* _Information supplied_:
·····

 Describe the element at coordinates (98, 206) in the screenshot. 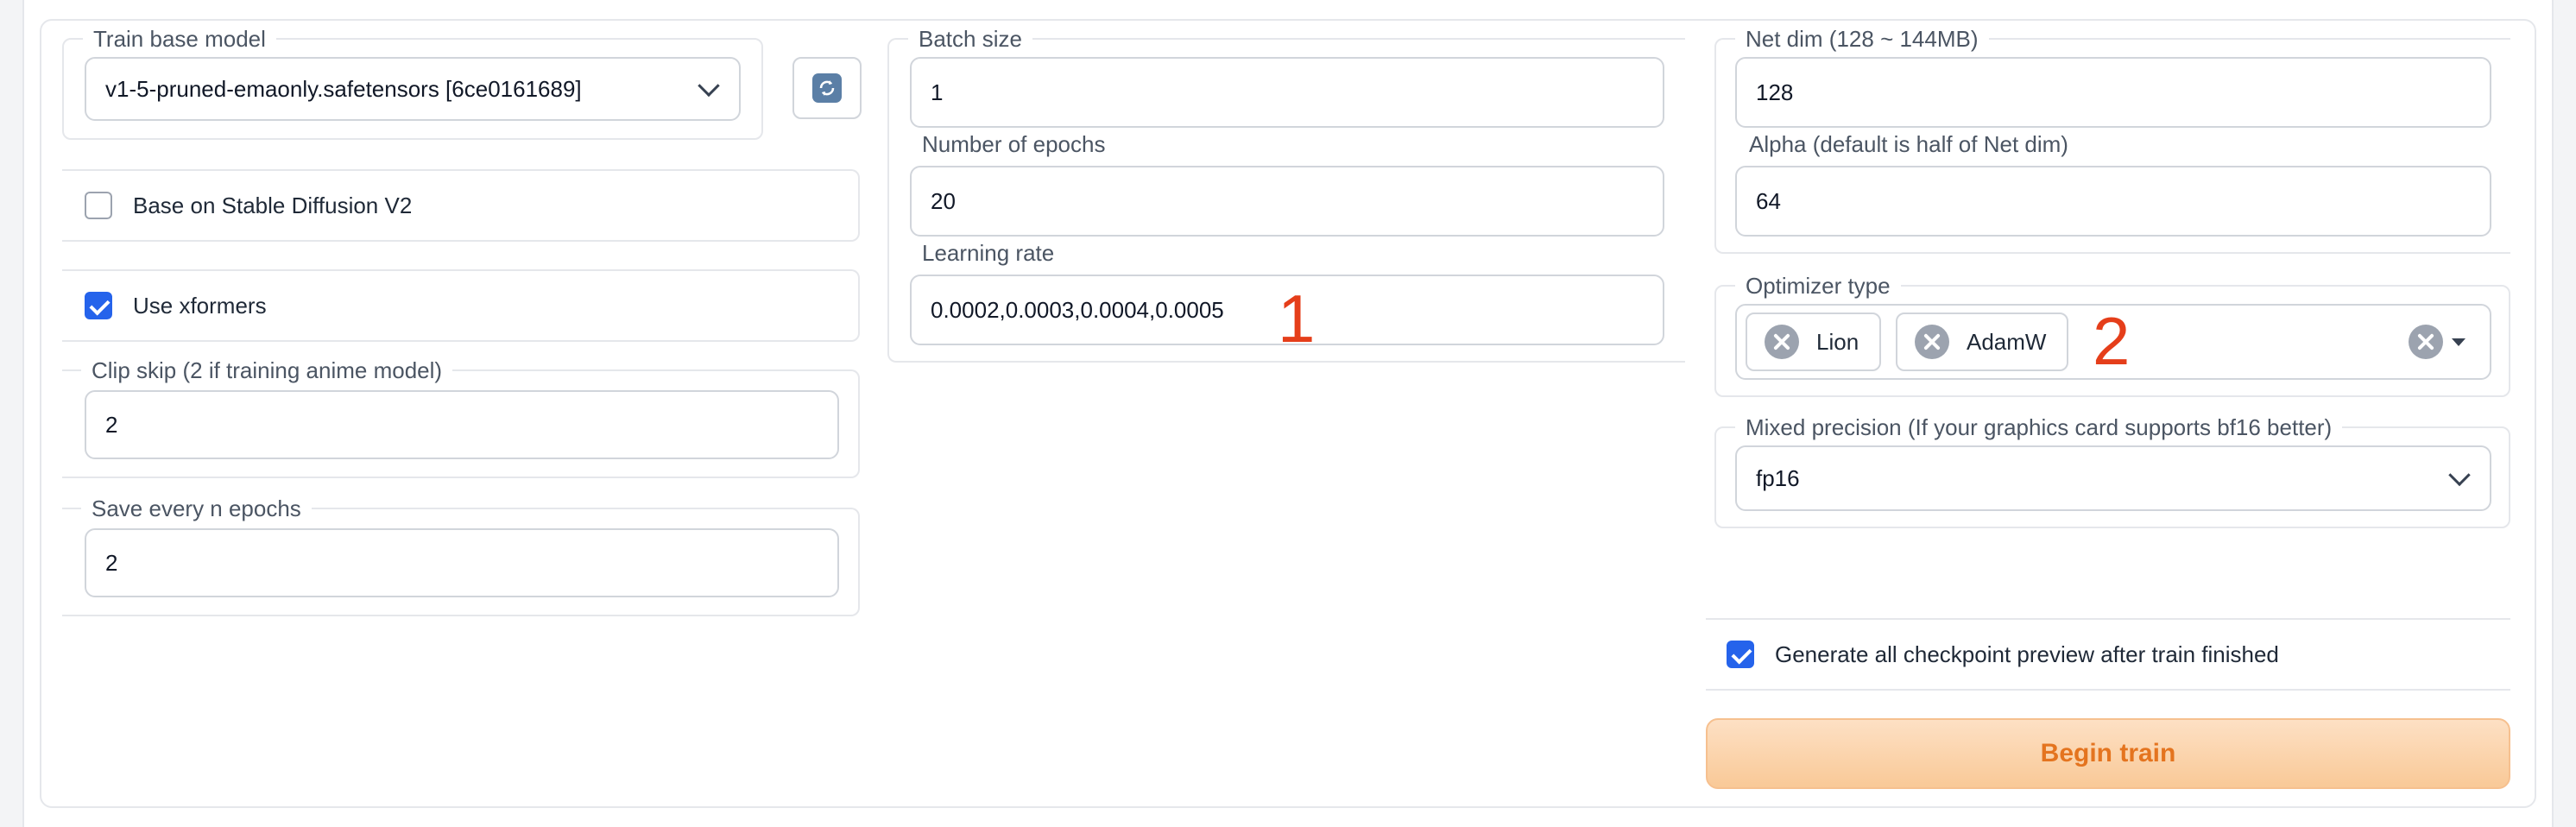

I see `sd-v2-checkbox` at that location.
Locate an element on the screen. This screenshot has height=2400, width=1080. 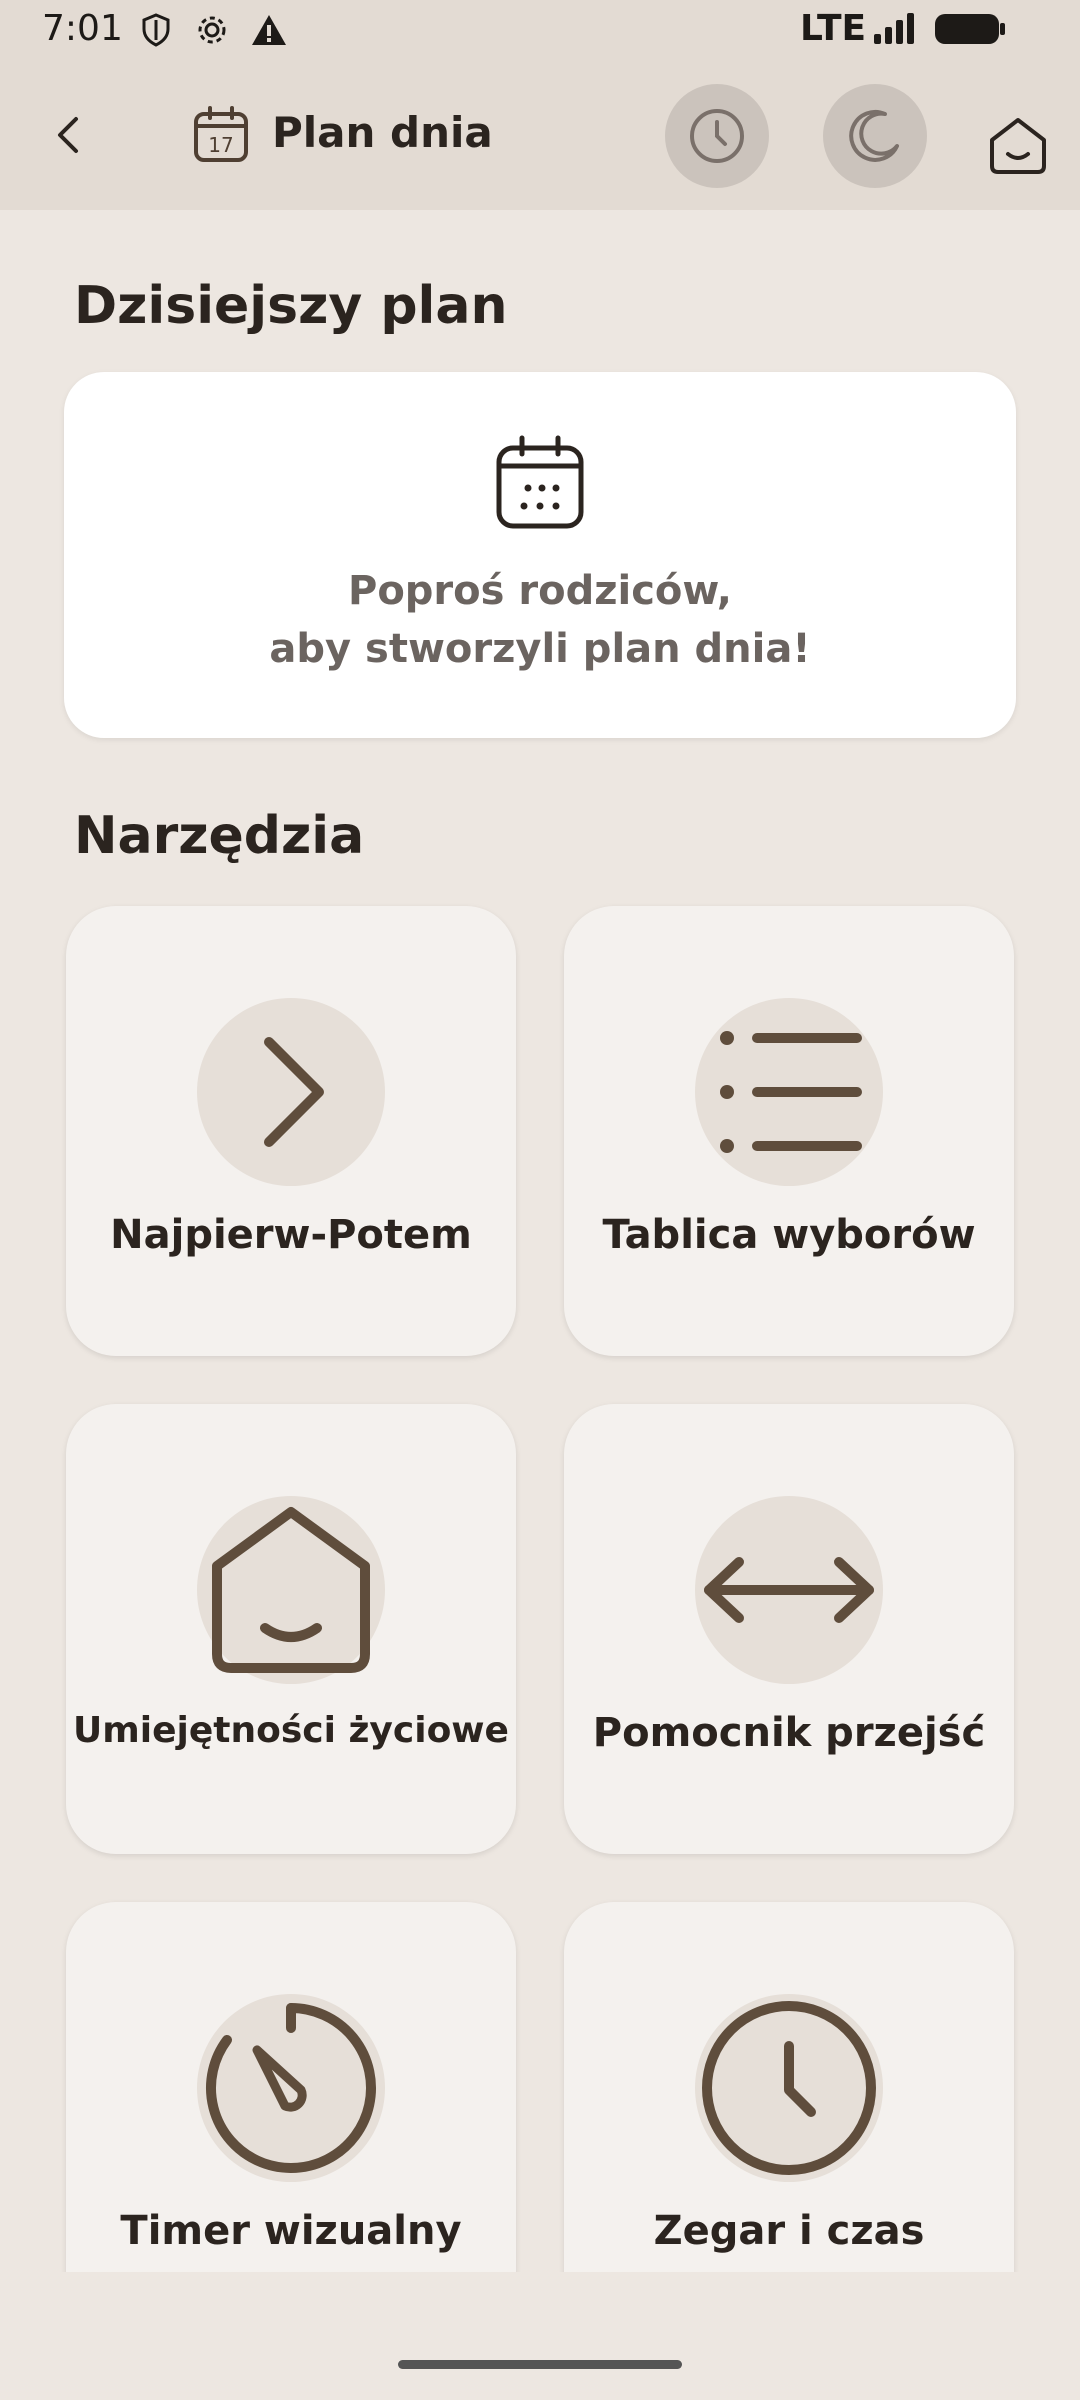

·····

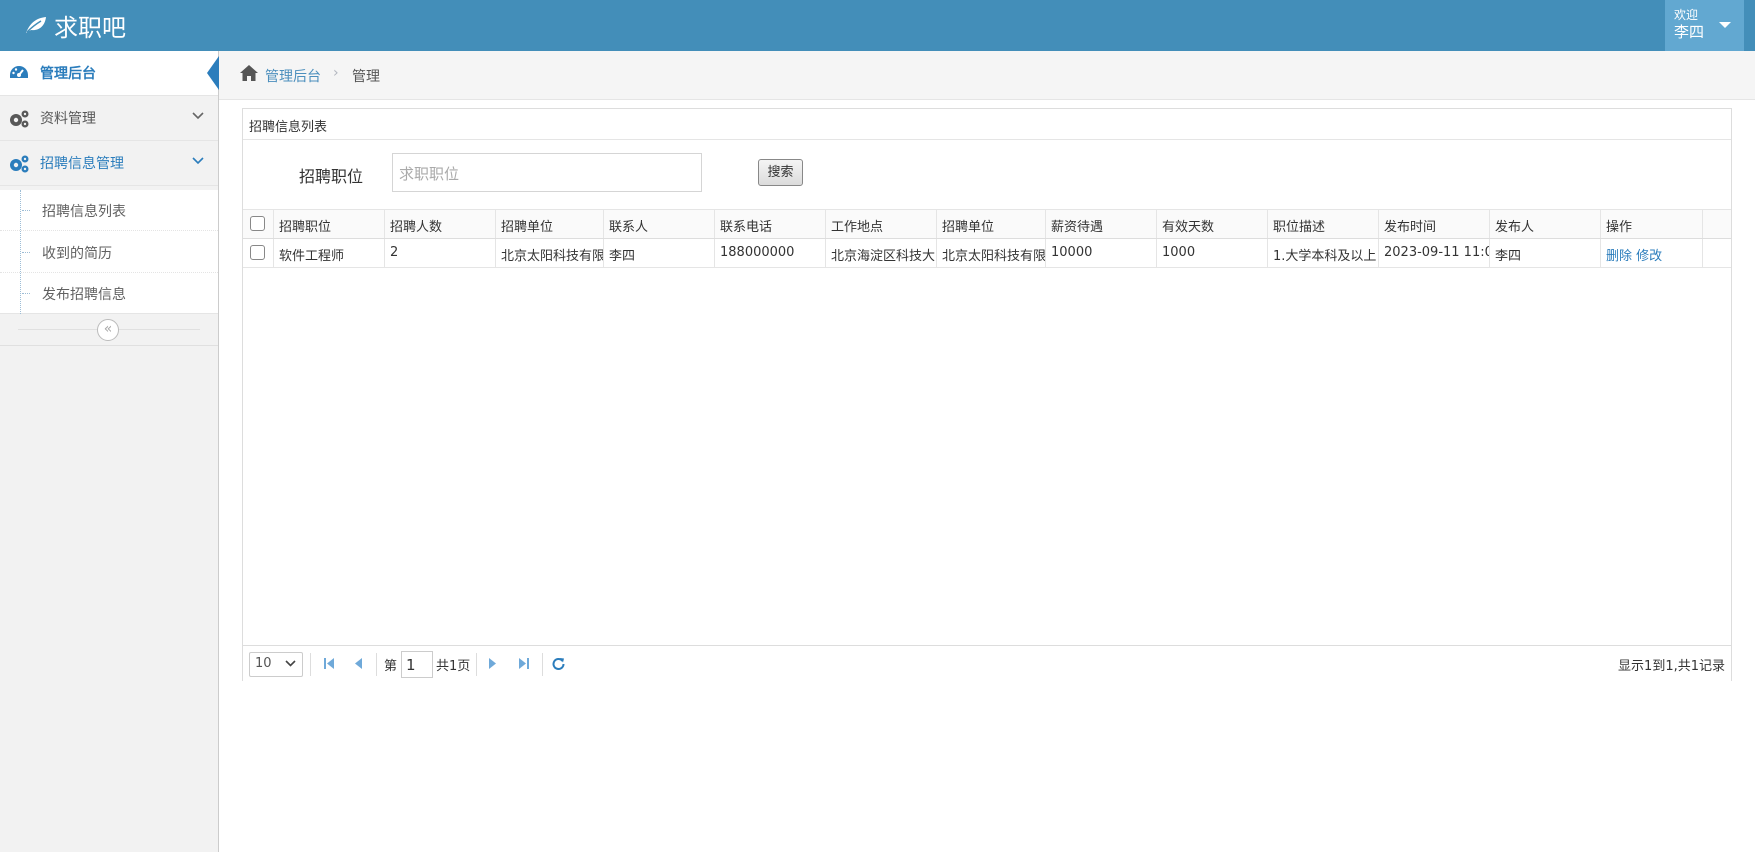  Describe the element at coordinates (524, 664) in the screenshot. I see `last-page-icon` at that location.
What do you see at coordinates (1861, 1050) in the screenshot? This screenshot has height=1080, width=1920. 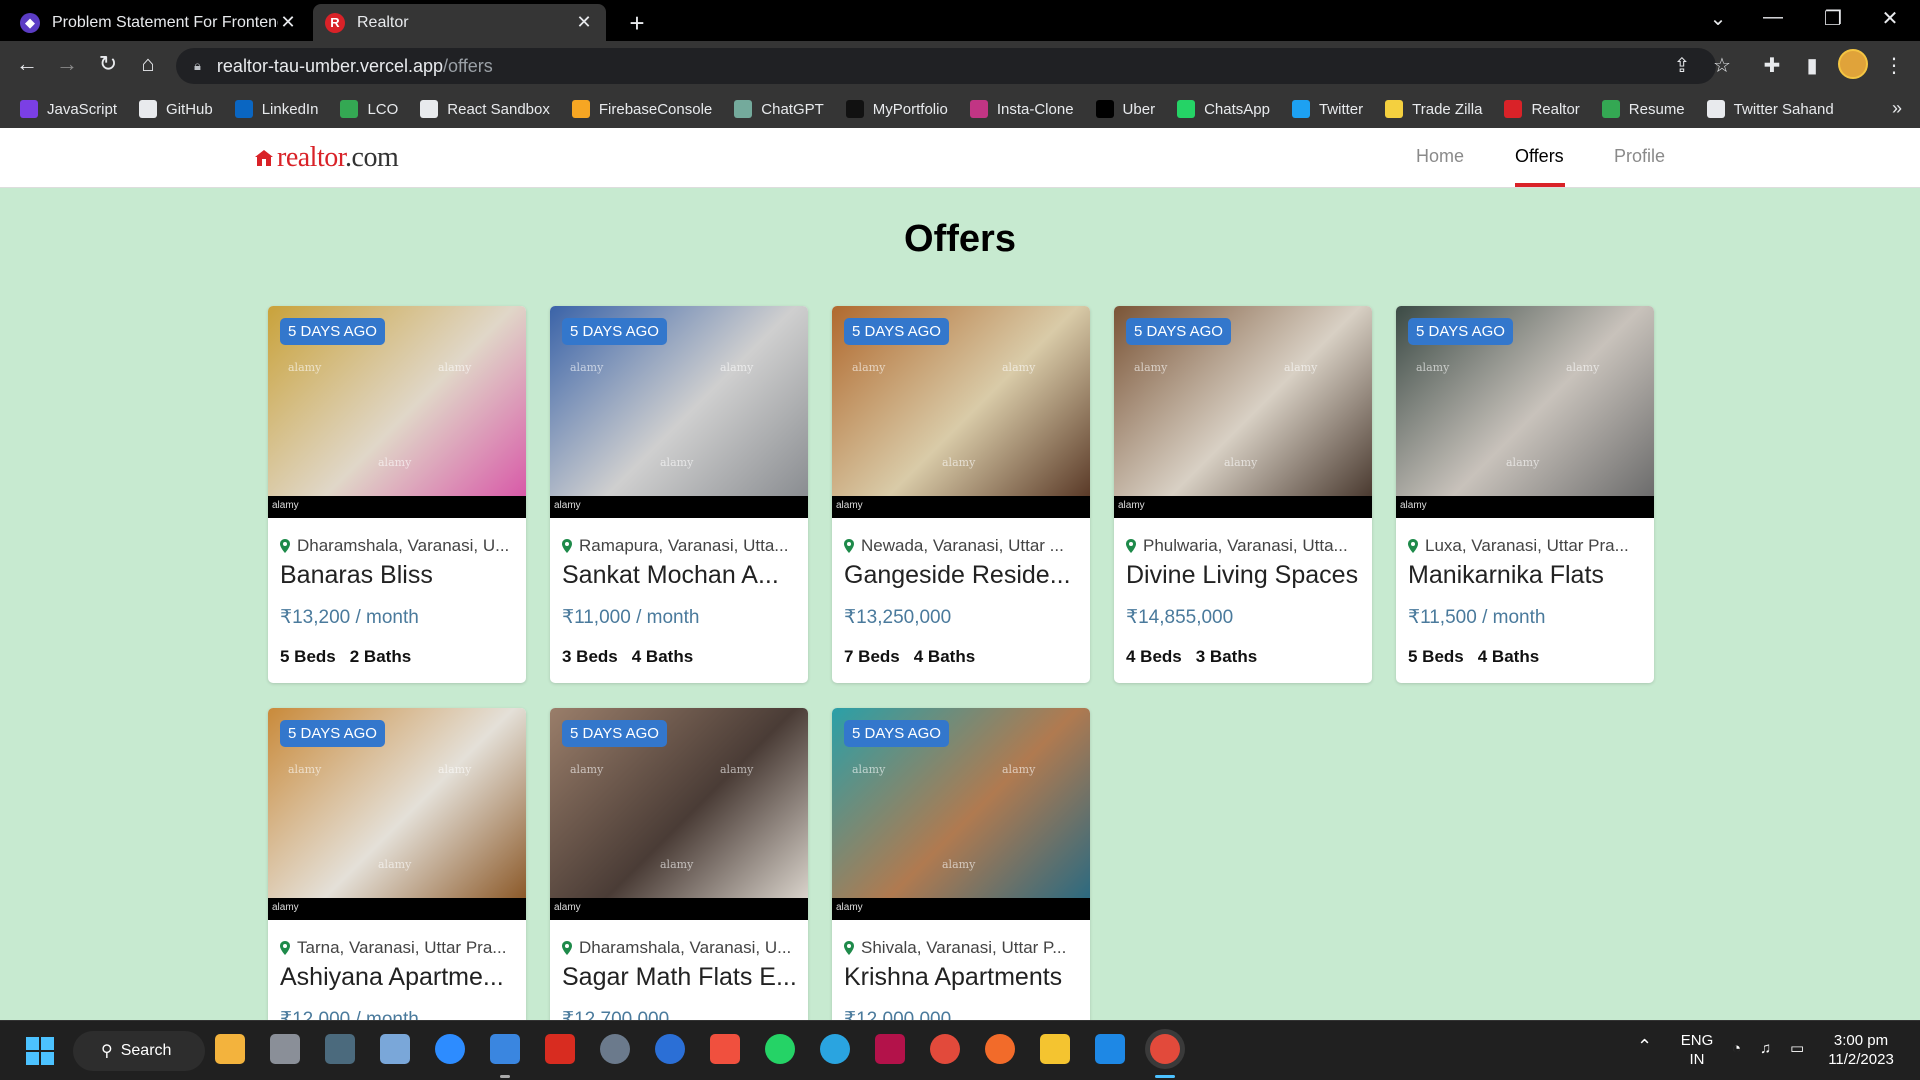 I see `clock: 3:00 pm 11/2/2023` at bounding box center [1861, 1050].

·····

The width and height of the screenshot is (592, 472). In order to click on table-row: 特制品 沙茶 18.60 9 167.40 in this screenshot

·····

* _Work item_: Arrange the material from the line containing "Describe the element at coordinates (98, 206)" down to the line containing "Locate an element", both included, as a JSON list of strings with one string per line. Leave out blank lines and the pictures.

* _Finished task_:
[
  " Describe the element at coordinates (98, 206) in the screenshot. ",
  "I see `sd-v2-checkbox` at that location.",
  "Locate an element on the screen. This screenshot has height=2400, width=1080. "
]